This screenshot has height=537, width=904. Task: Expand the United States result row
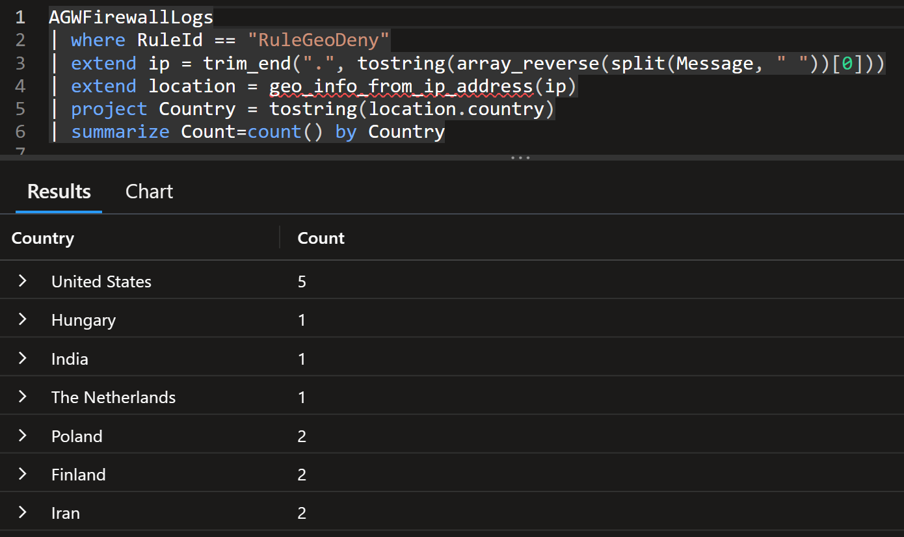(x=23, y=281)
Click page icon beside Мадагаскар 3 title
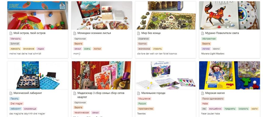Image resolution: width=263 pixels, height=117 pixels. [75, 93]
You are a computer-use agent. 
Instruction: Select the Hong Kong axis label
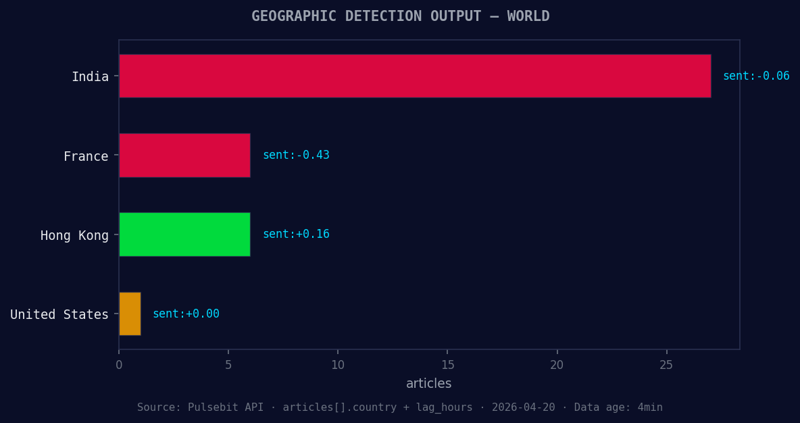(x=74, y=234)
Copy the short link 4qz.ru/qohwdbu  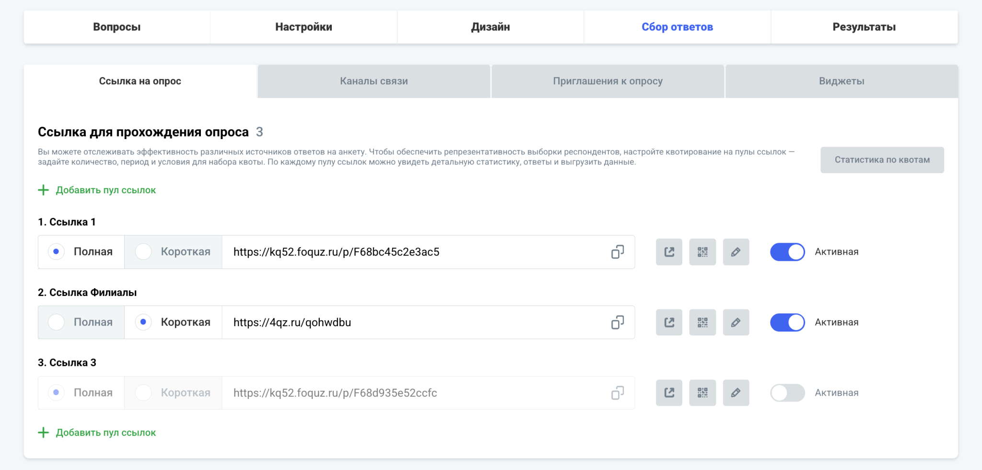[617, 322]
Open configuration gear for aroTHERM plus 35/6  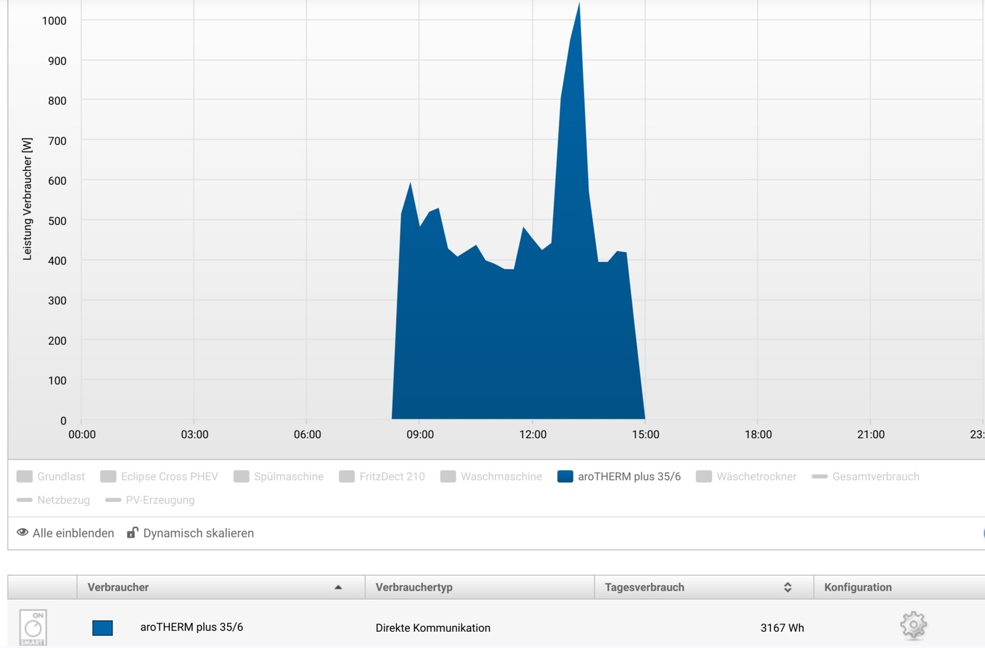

--

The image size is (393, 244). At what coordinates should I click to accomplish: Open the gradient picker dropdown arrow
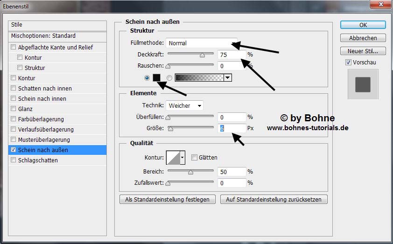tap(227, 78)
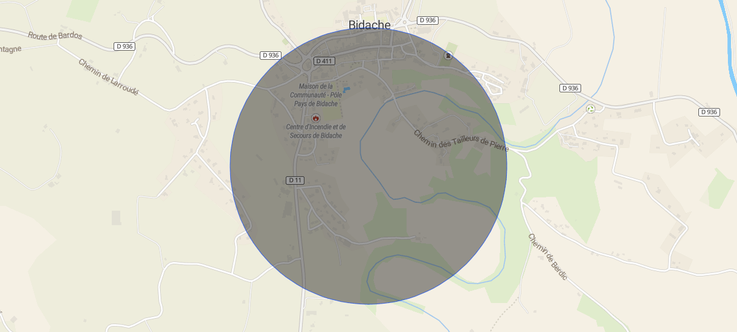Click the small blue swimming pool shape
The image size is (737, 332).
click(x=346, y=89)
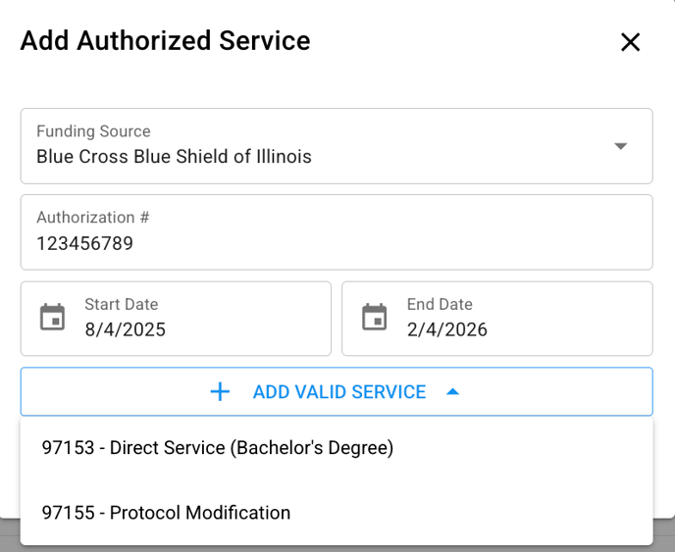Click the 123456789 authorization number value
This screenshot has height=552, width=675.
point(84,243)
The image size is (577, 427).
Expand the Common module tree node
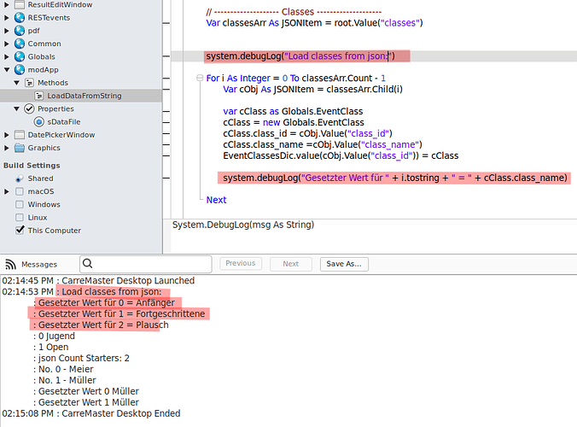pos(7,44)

==

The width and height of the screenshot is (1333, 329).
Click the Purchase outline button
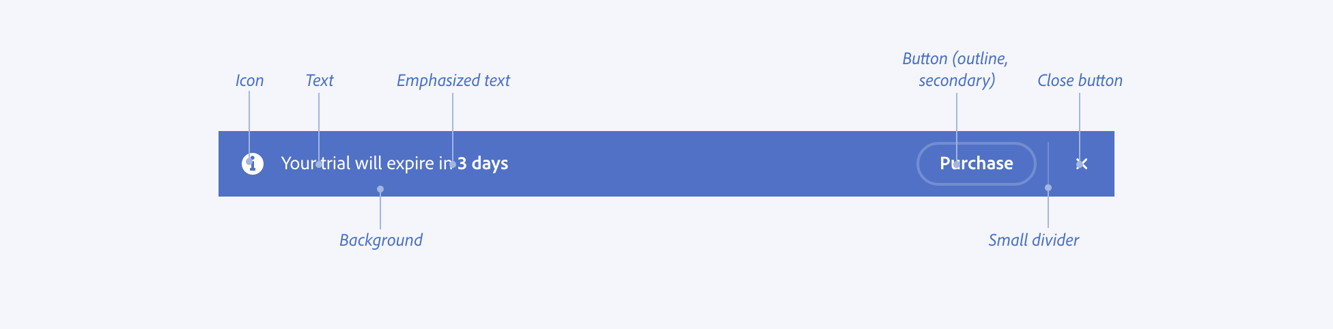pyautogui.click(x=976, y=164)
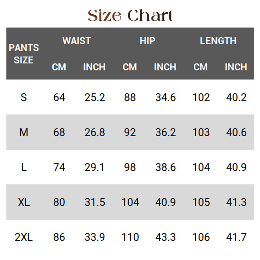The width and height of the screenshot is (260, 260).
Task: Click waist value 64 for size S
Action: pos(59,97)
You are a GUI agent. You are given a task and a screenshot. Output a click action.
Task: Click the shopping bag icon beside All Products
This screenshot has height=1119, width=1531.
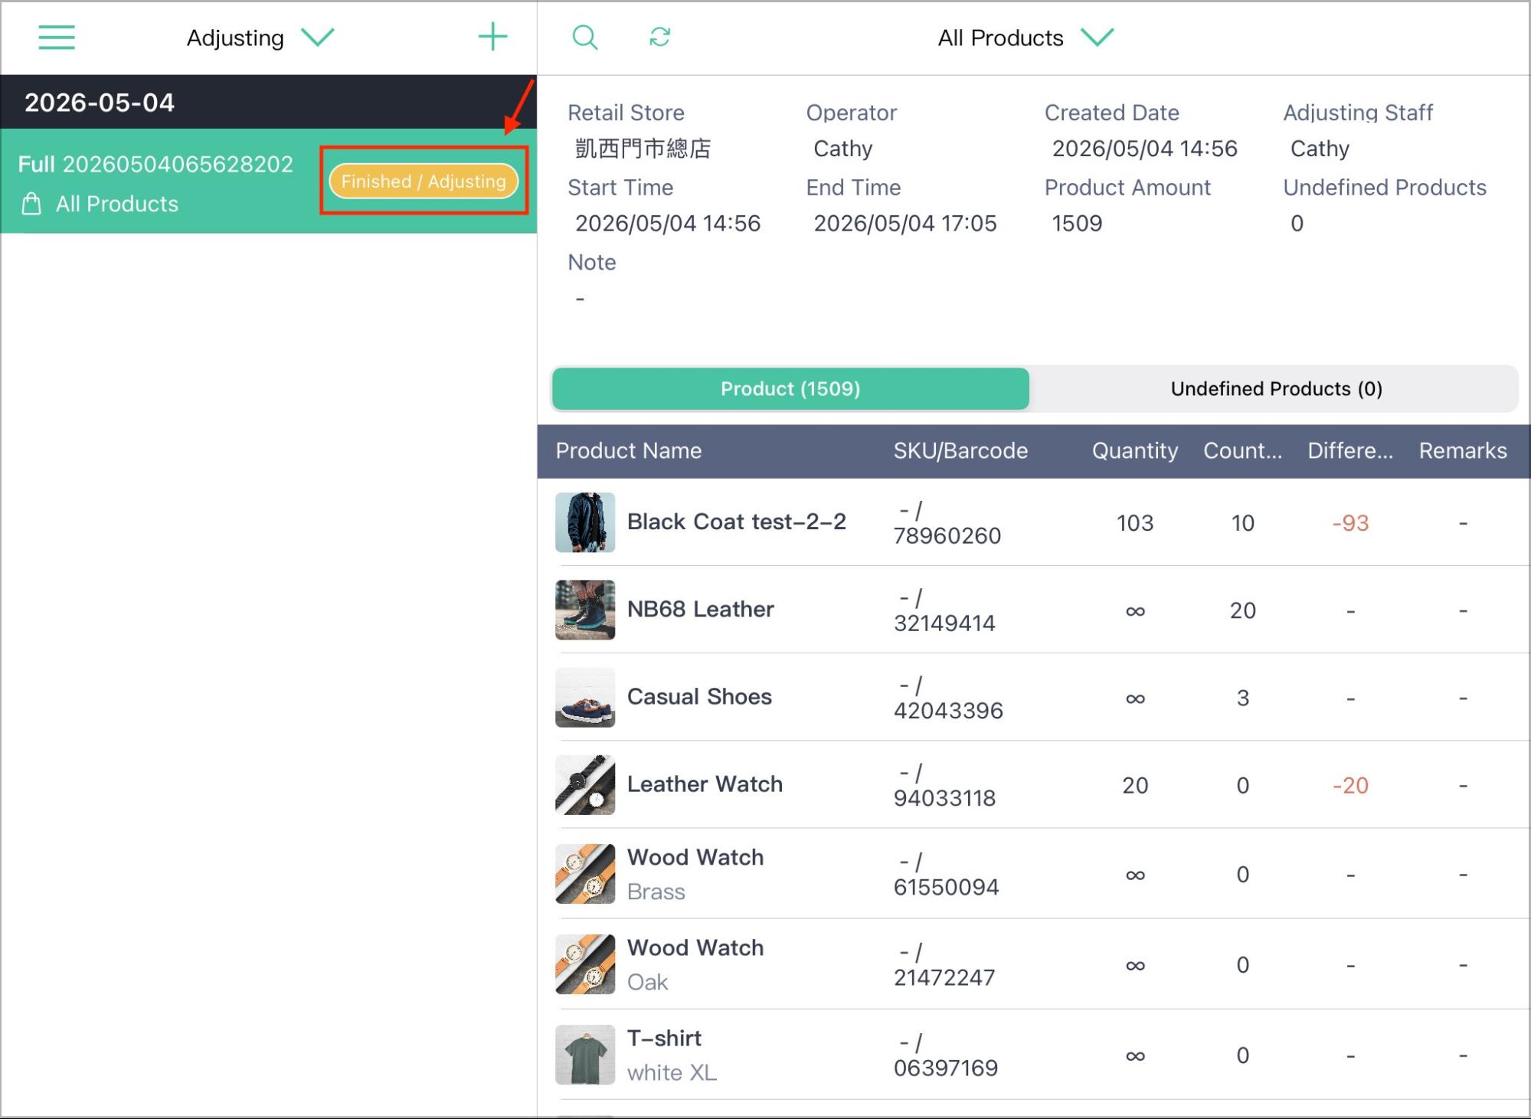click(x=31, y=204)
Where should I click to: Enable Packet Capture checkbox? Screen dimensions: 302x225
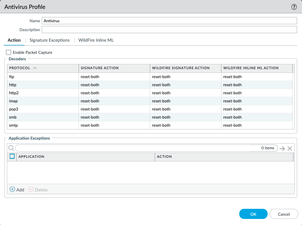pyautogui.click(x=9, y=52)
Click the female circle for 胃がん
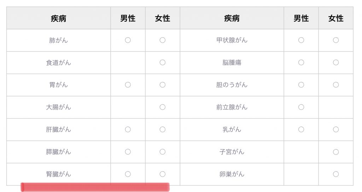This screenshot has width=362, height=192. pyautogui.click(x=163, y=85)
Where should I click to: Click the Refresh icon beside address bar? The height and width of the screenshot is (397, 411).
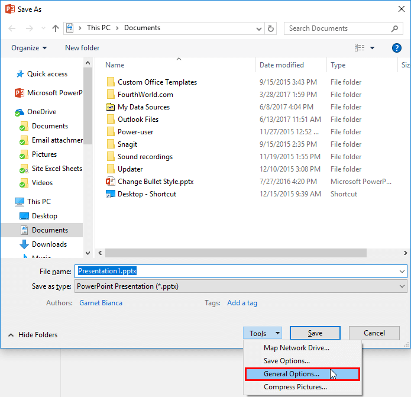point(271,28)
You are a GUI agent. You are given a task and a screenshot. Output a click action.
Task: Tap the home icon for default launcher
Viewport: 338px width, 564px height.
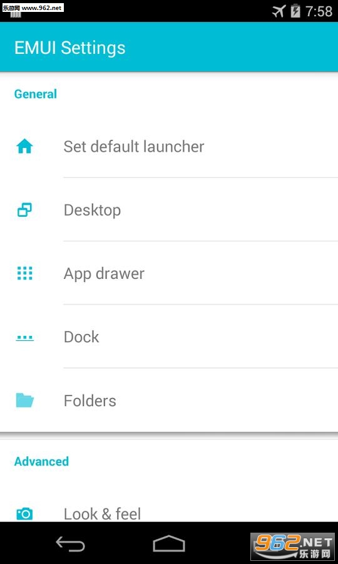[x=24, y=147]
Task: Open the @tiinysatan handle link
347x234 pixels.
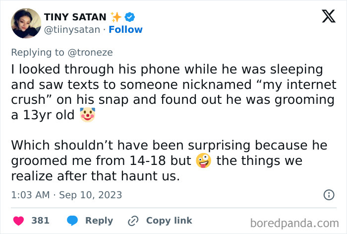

TASK STATEMENT: Look above and copy only the lines from the one holding "Viewport: 338px width, 564px height." to the one holding "347x234 pixels.", both included, exactly, minus the pictures.

SOLUTION FOR THIS EXERCISE:
Viewport: 338px width, 564px height.
[x=24, y=147]
Task: Open the @tiinysatan handle link
347x234 pixels.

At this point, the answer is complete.